» Page excerpt
-=-=-
For more details, check out our selection of end-to-end code examples in the [examples](https://github.com/awslabs/llmeter/tree/main/examples) folder!

## 🖼️ Multi-Modal Payload Support

LLMeter supports creating payloads with multi-modal content including images, videos, audio, and documents alongside text. This enables testing of modern multi-modal AI models.

### Installation for Multi-Modal Support

For enhanced format detection from file content (recommended), install the optional `multimodal` extra:

```terminal
pip install 'llmeter[multimodal]'
```

Or with uv:

```terminal
uv pip install 'llmeter[multimodal]'
```

This installs the `puremagic` library for content-based format detection using magic bytes. Without it, format detection falls back to file extensions.

### Basic Multi-Modal Usage

```python
from llmeter.endpoints import BedrockConverse

# Single image from file
payload = BedrockConverse.create_payload(
user_message="What is in this image?",
images=["photo.jpg"],
max_tokens=256
)

# Multiple images
payload = BedrockConverse.create_payload(
user_message="Compare these images:",
images=["image1.jpg", "image2.png"],
max_tokens=512
)

# Image from bytes (requires puremagic for format detection)
with open("photo.jpg", "rb") as f:
image_bytes = f.read()

payload = BedrockConverse.create_payload(
user_message="What is in this image?",
images=[image_bytes],
max_tokens=256
)

# Mixed content types
payload = BedrockConverse.create_payload(
user_message="Analyze this presentation and supporting materials",
documents=["slides.pdf"],
images=["chart.png"],
max_tokens=1024
)

# Video analysis
payload = BedrockConverse.create_payload(
user_message="Describe what happens in this video",
videos=["clip.mp4"],
max_tokens=1024
)
-=-=-
» Requirement A
How would you render this sentence from the LLMeter excerpt in Spanish: "LLMeter supports creating payloads with multi-modal content including images, videos, audio, and documents alongside text."
» Requirement B
According to the LLMeter excerpt, what does format detection fall back to when the `puremagic` library is not installed?
» Requirement C
Write what comes next in the LLMeter multi-modal excerpt, picking up after its last line.

» Dataset entries
-=-=-
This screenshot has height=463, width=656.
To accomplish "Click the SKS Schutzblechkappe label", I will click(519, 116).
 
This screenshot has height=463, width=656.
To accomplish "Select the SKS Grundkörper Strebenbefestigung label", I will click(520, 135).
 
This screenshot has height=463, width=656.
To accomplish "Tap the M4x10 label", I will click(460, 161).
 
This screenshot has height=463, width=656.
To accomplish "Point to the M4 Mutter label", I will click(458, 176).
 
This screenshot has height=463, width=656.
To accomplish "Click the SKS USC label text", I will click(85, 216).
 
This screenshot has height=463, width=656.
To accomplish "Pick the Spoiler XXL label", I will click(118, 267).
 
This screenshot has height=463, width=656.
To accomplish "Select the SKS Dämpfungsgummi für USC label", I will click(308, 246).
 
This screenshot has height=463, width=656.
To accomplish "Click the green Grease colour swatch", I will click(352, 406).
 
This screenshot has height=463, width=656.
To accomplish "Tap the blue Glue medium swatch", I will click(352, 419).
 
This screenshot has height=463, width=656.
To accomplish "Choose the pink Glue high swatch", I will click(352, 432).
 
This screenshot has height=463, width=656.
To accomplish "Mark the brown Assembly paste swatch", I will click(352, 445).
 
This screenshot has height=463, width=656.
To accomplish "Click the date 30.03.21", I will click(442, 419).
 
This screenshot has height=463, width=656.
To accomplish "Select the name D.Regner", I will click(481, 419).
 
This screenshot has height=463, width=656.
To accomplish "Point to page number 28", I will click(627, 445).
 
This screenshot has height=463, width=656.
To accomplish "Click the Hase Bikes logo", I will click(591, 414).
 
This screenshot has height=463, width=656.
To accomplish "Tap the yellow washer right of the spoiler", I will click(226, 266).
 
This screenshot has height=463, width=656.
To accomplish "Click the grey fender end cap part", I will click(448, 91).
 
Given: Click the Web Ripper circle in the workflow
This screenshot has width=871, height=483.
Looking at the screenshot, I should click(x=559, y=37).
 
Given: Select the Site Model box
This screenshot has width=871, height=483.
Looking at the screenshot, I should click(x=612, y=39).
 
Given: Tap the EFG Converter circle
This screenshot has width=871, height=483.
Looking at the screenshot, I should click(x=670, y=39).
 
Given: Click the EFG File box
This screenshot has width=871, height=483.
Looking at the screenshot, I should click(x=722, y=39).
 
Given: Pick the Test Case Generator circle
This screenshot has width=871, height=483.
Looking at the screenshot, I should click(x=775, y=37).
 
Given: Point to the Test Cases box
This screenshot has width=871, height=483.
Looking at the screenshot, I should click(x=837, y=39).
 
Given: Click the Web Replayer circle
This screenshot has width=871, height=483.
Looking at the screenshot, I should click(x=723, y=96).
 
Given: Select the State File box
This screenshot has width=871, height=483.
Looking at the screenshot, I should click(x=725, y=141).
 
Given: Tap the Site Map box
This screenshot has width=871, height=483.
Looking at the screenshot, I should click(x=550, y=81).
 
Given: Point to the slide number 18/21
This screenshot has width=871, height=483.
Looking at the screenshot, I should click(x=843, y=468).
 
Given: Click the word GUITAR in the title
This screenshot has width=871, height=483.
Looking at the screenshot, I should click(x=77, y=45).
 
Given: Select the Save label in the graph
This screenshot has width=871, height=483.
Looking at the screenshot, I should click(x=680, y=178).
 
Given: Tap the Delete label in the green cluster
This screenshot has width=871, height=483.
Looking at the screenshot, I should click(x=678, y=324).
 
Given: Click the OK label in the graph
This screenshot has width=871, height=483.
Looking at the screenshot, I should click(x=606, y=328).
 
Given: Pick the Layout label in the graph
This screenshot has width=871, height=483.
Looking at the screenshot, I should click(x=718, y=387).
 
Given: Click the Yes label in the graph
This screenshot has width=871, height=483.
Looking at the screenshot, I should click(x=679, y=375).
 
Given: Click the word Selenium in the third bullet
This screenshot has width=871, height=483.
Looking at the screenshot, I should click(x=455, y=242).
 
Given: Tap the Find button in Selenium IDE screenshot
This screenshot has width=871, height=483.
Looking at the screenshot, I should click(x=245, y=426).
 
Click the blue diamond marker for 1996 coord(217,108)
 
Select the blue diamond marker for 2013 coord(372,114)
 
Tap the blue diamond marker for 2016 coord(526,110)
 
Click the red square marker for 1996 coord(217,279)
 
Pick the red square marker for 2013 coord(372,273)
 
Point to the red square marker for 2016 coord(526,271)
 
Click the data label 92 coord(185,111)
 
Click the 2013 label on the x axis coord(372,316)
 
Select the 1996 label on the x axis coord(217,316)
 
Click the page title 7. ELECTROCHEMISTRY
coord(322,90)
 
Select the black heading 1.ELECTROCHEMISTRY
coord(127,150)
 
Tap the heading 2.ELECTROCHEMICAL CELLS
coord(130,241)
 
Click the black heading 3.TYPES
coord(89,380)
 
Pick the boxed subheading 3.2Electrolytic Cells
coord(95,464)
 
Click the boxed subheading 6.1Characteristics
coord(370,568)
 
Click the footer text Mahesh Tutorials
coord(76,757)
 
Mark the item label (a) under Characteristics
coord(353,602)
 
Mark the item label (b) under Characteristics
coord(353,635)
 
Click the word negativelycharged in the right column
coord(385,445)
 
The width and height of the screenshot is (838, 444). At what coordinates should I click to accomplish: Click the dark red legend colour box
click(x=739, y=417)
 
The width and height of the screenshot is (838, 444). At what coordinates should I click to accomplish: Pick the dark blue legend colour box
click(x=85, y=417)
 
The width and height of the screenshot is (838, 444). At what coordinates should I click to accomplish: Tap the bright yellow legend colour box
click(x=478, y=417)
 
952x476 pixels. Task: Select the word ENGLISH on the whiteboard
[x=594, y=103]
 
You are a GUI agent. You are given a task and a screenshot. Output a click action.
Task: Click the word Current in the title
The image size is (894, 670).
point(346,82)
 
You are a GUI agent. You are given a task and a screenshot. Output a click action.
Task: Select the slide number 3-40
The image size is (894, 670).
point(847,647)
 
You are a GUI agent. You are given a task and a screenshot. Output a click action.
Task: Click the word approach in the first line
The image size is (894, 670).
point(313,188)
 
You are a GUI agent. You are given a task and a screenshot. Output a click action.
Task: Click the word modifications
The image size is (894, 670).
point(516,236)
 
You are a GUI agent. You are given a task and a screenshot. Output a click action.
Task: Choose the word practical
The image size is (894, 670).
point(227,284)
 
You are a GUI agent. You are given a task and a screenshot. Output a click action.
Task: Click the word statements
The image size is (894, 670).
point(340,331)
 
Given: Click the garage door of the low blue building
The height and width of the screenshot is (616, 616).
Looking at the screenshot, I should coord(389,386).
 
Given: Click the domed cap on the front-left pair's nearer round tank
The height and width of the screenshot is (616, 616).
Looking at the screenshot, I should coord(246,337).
-=-=-
» Task answer A
LLMeter admite la creación de cargas útiles con contenido multimodal, incluidas imágenes, videos, audio y documentos junto con texto.

» Task answer B
File extensions.

» Task answer C
```

### Supported Content Types

- **Images**: JPEG, PNG, GIF, WebP
- **Documents**: PDF
- **Videos**: MP4, MOV, AVI
- **Audio**: MP3, WAV, OGG

Format support varies by model. The library detects formats automatically and lets the API endpoint validate compatibility.

### Endpoint-Specific Format Handling

Different endpoints expect different format strings:

- **Bedrock**: Uses short format strings (e.g., `"jpeg"`, `"png"`, `"pdf"`)
- **OpenAI**: Uses full MIME types (e.g., `"image/jpeg"`, `"image/png"`)
- **SageMaker**: Uses Bedrock format by default (model-dependent)

The library handles these differences automatically based on the endpoint you're using.

### ⚠️ Security Warning: Format Detection Is NOT Input Validation

**IMPORTANT**: The format detection in this library is for testing and development convenience ONLY. It is NOT a security mechanism and MUST NOT be used with untrusted files without proper validation.

#### What This Library Does

- Detects likely file format from magic bytes (puremagic) or extension (mimetypes)
- Reads binary content from files
- Packages content for API endpoints
- Provides type checking (bytes vs strings)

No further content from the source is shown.